### Task requirements
Every entry that follows should be reproduced exactly.
── Available records
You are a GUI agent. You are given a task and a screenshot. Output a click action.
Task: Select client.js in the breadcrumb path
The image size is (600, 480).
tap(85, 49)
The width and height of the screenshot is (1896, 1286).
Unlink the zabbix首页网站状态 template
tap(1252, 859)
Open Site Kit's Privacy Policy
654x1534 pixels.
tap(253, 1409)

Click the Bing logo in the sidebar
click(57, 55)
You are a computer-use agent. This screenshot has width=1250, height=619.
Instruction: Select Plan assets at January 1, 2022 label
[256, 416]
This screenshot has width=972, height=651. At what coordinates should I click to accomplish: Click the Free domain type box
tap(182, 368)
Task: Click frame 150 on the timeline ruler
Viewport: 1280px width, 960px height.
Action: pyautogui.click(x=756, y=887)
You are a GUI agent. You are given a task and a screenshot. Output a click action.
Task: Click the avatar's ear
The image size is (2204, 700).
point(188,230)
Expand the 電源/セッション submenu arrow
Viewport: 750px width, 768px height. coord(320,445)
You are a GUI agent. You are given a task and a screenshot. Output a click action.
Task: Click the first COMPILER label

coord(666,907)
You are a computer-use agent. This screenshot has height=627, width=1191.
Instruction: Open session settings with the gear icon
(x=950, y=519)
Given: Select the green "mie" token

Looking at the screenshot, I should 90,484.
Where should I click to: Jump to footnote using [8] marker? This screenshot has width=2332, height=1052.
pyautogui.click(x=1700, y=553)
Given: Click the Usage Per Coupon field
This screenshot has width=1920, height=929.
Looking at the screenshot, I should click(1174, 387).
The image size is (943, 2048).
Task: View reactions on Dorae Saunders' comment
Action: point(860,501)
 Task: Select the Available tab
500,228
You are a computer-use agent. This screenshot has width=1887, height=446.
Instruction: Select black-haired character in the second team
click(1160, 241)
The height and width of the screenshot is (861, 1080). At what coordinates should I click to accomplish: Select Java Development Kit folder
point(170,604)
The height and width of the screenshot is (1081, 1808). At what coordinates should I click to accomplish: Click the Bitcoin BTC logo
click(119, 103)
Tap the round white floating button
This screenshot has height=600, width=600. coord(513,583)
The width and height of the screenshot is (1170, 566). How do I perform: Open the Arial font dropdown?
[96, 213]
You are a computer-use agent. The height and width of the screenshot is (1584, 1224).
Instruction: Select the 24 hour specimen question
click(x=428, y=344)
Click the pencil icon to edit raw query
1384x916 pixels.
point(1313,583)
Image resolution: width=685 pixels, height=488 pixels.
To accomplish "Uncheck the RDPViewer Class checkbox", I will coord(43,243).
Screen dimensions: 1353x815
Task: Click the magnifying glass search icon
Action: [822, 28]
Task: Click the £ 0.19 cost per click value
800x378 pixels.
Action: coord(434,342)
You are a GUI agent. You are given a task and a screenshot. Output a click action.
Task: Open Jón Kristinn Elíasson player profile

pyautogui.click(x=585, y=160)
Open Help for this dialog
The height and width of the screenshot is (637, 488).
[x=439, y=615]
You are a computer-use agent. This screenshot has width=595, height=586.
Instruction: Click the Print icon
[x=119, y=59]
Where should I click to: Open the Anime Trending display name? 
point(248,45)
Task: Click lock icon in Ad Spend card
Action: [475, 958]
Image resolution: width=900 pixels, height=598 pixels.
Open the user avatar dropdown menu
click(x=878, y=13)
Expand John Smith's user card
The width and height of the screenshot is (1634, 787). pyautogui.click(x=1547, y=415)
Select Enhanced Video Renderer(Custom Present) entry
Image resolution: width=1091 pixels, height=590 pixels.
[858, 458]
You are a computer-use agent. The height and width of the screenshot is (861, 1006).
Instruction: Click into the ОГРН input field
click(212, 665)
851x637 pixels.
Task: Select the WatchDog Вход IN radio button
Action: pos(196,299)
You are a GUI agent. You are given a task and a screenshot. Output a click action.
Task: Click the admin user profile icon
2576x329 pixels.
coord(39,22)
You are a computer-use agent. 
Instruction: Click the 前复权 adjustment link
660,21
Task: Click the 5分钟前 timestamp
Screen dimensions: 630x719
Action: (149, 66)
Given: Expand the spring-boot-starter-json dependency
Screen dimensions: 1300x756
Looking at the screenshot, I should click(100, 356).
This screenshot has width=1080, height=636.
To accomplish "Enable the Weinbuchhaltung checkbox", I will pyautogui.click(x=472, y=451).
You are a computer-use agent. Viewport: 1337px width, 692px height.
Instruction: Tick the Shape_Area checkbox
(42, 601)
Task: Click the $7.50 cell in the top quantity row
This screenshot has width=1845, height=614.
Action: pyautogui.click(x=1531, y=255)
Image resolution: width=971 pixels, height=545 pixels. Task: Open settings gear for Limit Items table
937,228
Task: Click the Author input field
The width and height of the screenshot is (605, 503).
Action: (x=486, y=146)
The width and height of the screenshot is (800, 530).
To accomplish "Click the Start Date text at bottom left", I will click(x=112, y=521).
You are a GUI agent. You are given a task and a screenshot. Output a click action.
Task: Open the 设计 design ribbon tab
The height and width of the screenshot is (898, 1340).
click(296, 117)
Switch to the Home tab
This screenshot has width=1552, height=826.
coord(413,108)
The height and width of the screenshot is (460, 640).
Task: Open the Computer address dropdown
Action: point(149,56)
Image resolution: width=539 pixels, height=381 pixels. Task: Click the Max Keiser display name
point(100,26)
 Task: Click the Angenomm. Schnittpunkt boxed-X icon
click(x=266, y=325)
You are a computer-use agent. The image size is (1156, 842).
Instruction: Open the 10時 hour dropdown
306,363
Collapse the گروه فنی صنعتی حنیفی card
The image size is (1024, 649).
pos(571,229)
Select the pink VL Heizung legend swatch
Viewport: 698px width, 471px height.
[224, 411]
────
### Exercise answer
You are a GUI agent. You are given a task and a screenshot. Output a click action.
Task: Select client.js in the breadcrumb path
The image size is (600, 480).
tap(85, 49)
The width and height of the screenshot is (1896, 1286).
Unlink the zabbix首页网站状态 template
tap(1252, 859)
Open Site Kit's Privacy Policy
654x1534 pixels.
tap(253, 1409)

Click the Bing logo in the sidebar
click(57, 55)
You are a computer-use agent. This screenshot has width=1250, height=619.
Instruction: Select Plan assets at January 1, 2022 label
[256, 416]
This screenshot has width=972, height=651. At what coordinates should I click to accomplish: Click the Free domain type box
tap(182, 368)
Task: Click frame 150 on the timeline ruler
Viewport: 1280px width, 960px height.
Action: pyautogui.click(x=756, y=887)
You are a GUI agent. You are given a task and a screenshot. Output a click action.
Task: Click the avatar's ear
The image size is (2204, 700).
point(188,230)
Expand the 電源/セッション submenu arrow
Viewport: 750px width, 768px height. coord(320,445)
You are a GUI agent. You are given a task and a screenshot. Output a click action.
Task: Click the first COMPILER label

coord(666,907)
You are a computer-use agent. This screenshot has height=627, width=1191.
Instruction: Open session settings with the gear icon
(x=950, y=519)
Given: Select the green "mie" token

Looking at the screenshot, I should 90,484.
Where should I click to: Jump to footnote using [8] marker? This screenshot has width=2332, height=1052.
pyautogui.click(x=1700, y=553)
Given: Click the Usage Per Coupon field
This screenshot has width=1920, height=929.
Looking at the screenshot, I should click(1174, 387).
The image size is (943, 2048).
Task: View reactions on Dorae Saunders' comment
Action: point(860,501)
 Task: Select the Available tab
500,228
You are a computer-use agent. This screenshot has width=1887, height=446.
Instruction: Select black-haired character in the second team
click(1160, 241)
The height and width of the screenshot is (861, 1080). At what coordinates should I click to accomplish: Select Java Development Kit folder
point(170,604)
The height and width of the screenshot is (1081, 1808). At what coordinates should I click to accomplish: Click the Bitcoin BTC logo
click(119, 103)
Tap the round white floating button
This screenshot has height=600, width=600. coord(513,583)
The width and height of the screenshot is (1170, 566). How do I perform: Open the Arial font dropdown?
[96, 213]
You are a computer-use agent. The height and width of the screenshot is (1584, 1224).
Instruction: Select the 24 hour specimen question
click(x=428, y=344)
Click the pencil icon to edit raw query
1384x916 pixels.
point(1313,583)
Image resolution: width=685 pixels, height=488 pixels.
To accomplish "Uncheck the RDPViewer Class checkbox", I will coord(43,243).
Screen dimensions: 1353x815
Task: Click the magnifying glass search icon
Action: [822, 28]
Task: Click the £ 0.19 cost per click value
800x378 pixels.
Action: coord(434,342)
You are a GUI agent. You are given a task and a screenshot. Output a click action.
Task: Open Jón Kristinn Elíasson player profile

pyautogui.click(x=585, y=160)
Open Help for this dialog
The height and width of the screenshot is (637, 488).
[x=439, y=615]
You are a computer-use agent. This screenshot has width=595, height=586.
Instruction: Click the Print icon
[x=119, y=59]
Where should I click to: Open the Anime Trending display name? 
point(248,45)
Task: Click lock icon in Ad Spend card
Action: [475, 958]
Image resolution: width=900 pixels, height=598 pixels.
Open the user avatar dropdown menu
click(x=878, y=13)
Expand John Smith's user card
The width and height of the screenshot is (1634, 787). pyautogui.click(x=1547, y=415)
Select Enhanced Video Renderer(Custom Present) entry
Image resolution: width=1091 pixels, height=590 pixels.
[858, 458]
You are a computer-use agent. The height and width of the screenshot is (861, 1006).
Instruction: Click into the ОГРН input field
click(212, 665)
851x637 pixels.
Task: Select the WatchDog Вход IN radio button
Action: pos(196,299)
You are a GUI agent. You are given a task and a screenshot. Output a click action.
Task: Click the admin user profile icon
2576x329 pixels.
coord(39,22)
You are a computer-use agent. 
Instruction: Click the 前复权 adjustment link
660,21
Task: Click the 5分钟前 timestamp
Screen dimensions: 630x719
Action: (149, 66)
Given: Expand the spring-boot-starter-json dependency
Screen dimensions: 1300x756
Looking at the screenshot, I should click(100, 356).
This screenshot has width=1080, height=636.
To accomplish "Enable the Weinbuchhaltung checkbox", I will pyautogui.click(x=472, y=451).
You are a computer-use agent. Viewport: 1337px width, 692px height.
Instruction: Tick the Shape_Area checkbox
(42, 601)
Task: Click the $7.50 cell in the top quantity row
This screenshot has width=1845, height=614.
Action: pyautogui.click(x=1531, y=255)
Image resolution: width=971 pixels, height=545 pixels. Task: Open settings gear for Limit Items table
937,228
Task: Click the Author input field
The width and height of the screenshot is (605, 503).
Action: (x=486, y=146)
The width and height of the screenshot is (800, 530).
To accomplish "Click the Start Date text at bottom left", I will click(x=112, y=521).
You are a GUI agent. You are given a task and a screenshot. Output a click action.
Task: Open the 设计 design ribbon tab
The height and width of the screenshot is (898, 1340).
click(296, 117)
Switch to the Home tab
This screenshot has width=1552, height=826.
coord(413,108)
The height and width of the screenshot is (460, 640).
Task: Open the Computer address dropdown
Action: point(149,56)
Image resolution: width=539 pixels, height=381 pixels. Task: Click the Max Keiser display name
point(100,26)
 Task: Click the Angenomm. Schnittpunkt boxed-X icon
click(x=266, y=325)
You are a computer-use agent. The image size is (1156, 842).
Instruction: Open the 10時 hour dropdown
306,363
Collapse the گروه فنی صنعتی حنیفی card
The image size is (1024, 649).
pos(571,229)
Select the pink VL Heizung legend swatch
Viewport: 698px width, 471px height.
[224, 411]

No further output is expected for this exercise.